[Records for processing — start]
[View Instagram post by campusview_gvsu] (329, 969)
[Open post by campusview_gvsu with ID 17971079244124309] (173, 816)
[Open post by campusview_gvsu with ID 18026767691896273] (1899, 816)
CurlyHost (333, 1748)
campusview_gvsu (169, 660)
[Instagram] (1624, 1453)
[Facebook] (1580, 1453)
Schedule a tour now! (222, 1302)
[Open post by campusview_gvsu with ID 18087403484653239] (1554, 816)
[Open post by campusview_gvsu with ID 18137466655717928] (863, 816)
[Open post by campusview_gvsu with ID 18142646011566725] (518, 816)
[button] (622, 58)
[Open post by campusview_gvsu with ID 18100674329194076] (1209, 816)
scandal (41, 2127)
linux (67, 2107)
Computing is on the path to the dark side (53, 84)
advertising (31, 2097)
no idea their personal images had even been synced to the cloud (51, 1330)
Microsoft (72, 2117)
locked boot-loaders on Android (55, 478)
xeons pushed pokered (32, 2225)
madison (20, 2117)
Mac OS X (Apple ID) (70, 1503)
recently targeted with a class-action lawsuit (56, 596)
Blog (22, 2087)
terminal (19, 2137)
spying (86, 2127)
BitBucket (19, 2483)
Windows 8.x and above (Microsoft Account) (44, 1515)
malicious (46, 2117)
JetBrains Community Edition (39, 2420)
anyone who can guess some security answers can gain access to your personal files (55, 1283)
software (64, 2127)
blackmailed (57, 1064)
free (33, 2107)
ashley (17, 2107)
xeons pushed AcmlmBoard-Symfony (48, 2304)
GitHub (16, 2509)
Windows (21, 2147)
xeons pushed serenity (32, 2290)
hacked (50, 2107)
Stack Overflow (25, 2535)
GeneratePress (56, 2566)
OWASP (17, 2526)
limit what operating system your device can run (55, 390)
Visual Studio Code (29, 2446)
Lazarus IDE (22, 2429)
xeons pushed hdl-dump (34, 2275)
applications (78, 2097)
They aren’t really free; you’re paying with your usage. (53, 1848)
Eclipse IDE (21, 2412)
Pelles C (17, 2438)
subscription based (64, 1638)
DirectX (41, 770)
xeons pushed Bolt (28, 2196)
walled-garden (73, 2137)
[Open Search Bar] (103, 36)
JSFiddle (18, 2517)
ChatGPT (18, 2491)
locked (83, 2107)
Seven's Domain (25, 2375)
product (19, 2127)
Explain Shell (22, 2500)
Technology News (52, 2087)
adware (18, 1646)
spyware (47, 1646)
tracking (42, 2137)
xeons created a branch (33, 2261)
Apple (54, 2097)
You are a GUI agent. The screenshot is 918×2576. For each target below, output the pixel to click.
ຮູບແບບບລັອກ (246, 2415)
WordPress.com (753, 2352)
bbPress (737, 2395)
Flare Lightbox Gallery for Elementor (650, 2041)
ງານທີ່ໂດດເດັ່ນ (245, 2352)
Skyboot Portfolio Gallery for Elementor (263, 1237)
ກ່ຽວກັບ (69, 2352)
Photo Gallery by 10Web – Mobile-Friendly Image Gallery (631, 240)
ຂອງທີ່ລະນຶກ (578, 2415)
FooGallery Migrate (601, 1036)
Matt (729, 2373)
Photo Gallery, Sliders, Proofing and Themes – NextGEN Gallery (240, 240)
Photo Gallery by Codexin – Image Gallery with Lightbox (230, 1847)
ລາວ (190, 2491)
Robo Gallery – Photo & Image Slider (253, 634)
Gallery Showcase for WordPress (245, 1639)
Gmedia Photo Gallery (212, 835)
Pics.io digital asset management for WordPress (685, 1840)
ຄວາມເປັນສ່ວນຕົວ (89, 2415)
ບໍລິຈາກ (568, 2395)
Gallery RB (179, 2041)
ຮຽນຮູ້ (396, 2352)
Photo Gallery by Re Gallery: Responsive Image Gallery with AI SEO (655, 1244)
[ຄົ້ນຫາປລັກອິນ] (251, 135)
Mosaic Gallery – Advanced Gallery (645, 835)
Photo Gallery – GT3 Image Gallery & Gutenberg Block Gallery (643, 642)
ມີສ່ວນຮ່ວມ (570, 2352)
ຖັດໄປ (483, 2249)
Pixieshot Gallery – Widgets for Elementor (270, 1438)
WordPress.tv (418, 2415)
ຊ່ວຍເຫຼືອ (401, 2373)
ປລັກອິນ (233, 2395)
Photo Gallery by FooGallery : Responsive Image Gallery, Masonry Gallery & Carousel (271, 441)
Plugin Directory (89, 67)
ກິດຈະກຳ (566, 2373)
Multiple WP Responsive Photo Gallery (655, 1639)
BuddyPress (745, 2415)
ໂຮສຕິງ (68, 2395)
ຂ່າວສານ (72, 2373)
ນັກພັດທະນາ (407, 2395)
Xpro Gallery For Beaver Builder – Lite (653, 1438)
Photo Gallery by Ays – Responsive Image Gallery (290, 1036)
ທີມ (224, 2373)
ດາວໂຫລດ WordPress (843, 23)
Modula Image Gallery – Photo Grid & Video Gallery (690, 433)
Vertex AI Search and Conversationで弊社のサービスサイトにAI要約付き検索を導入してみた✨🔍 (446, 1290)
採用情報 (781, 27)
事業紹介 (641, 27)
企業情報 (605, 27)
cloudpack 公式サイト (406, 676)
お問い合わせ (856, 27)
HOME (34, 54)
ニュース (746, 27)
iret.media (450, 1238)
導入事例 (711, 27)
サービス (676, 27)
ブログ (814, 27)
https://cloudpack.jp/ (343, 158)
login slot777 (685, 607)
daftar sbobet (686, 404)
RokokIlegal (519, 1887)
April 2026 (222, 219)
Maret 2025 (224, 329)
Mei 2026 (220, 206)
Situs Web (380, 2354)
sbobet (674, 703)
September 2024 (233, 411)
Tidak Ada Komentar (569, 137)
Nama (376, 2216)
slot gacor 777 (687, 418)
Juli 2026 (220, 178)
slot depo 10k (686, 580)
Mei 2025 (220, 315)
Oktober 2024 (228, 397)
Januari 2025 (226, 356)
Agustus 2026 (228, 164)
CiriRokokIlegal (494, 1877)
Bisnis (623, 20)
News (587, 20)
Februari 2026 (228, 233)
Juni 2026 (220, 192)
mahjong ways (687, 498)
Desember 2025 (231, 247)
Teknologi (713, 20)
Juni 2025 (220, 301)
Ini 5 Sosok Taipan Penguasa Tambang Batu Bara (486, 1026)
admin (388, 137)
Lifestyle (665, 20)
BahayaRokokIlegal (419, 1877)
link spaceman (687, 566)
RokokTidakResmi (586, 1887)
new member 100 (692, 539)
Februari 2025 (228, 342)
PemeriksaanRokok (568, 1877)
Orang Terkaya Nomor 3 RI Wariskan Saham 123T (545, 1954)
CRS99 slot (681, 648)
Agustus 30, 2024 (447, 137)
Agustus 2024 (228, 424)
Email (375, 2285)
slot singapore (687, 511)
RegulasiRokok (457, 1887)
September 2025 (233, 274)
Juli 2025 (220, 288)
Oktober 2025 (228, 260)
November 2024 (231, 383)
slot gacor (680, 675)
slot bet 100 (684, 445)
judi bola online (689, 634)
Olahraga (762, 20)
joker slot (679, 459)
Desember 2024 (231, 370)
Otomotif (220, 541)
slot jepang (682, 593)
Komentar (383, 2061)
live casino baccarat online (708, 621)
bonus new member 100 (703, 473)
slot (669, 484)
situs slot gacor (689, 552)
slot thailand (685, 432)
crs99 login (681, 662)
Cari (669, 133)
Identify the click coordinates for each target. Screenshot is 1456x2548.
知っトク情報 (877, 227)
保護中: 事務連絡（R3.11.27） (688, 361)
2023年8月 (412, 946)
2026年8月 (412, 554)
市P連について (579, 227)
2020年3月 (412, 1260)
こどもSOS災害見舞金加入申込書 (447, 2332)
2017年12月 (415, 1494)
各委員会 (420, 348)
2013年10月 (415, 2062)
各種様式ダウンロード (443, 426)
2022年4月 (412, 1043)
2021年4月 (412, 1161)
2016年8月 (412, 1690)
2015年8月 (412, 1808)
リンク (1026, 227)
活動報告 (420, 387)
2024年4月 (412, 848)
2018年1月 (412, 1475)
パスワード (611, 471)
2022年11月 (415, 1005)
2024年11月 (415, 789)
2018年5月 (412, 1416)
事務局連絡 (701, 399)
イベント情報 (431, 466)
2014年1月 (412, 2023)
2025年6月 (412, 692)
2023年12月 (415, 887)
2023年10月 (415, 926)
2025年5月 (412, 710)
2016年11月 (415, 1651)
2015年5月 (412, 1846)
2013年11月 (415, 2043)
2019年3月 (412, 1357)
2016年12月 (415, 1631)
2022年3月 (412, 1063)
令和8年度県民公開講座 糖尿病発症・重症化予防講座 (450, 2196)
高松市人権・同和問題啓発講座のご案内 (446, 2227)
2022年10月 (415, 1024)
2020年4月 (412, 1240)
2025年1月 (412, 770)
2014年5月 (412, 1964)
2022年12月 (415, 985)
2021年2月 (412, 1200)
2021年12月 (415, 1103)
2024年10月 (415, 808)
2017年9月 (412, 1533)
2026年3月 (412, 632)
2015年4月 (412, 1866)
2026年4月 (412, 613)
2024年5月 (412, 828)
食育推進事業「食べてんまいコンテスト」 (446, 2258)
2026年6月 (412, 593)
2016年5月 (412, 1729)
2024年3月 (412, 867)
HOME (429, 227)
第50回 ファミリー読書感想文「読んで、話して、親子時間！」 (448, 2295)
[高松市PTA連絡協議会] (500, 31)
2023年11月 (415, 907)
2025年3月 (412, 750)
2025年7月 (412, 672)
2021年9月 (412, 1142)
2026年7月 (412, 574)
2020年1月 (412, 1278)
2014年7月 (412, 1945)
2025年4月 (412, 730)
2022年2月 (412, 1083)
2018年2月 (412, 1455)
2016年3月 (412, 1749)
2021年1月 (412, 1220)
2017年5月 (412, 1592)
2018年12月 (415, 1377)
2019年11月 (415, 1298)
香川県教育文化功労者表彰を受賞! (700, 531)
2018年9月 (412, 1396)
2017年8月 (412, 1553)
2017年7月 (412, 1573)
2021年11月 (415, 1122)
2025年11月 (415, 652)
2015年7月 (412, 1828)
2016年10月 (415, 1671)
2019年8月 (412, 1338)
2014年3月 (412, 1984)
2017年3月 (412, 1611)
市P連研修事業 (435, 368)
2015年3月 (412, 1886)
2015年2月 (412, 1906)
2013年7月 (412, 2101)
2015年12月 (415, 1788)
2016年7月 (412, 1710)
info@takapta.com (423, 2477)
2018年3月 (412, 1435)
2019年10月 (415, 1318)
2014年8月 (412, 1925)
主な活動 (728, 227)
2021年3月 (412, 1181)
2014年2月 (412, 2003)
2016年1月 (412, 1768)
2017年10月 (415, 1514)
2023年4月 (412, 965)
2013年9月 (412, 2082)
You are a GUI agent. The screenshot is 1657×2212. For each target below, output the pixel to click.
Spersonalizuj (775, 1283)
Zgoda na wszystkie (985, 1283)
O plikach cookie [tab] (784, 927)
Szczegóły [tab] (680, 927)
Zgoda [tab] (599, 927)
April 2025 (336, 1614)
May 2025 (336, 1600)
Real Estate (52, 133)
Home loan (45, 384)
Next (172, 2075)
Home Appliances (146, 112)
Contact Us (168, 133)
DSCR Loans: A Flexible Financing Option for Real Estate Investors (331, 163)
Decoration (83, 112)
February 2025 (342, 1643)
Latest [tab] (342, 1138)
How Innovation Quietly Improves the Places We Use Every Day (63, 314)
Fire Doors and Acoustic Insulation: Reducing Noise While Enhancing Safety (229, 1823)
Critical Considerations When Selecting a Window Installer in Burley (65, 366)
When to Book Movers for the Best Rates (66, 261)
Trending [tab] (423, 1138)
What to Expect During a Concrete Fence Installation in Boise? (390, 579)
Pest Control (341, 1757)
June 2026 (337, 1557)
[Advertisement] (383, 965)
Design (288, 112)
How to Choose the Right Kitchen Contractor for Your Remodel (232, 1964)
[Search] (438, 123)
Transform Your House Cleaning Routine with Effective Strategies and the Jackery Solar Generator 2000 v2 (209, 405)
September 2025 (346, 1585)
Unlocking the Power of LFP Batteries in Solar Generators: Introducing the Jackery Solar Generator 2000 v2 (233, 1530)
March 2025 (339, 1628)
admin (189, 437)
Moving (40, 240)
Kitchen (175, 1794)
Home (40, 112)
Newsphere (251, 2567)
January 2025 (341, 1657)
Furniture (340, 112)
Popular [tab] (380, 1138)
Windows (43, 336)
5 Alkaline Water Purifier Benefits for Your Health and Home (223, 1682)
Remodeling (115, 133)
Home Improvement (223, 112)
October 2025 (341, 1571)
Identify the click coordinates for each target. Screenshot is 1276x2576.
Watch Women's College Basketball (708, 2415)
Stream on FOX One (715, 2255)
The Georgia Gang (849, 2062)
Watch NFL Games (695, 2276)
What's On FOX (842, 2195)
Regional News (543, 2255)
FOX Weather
[Records for processing — finish]
**Instructions to follow:** Give back the records word for word. Start at the first line, end at the line containing "Schedule a tour now! (222, 1302)", and include both.

**Solved problem:**
[View Instagram post by campusview_gvsu] (329, 969)
[Open post by campusview_gvsu with ID 17971079244124309] (173, 816)
[Open post by campusview_gvsu with ID 18026767691896273] (1899, 816)
CurlyHost (333, 1748)
campusview_gvsu (169, 660)
[Instagram] (1624, 1453)
[Facebook] (1580, 1453)
Schedule a tour now! (222, 1302)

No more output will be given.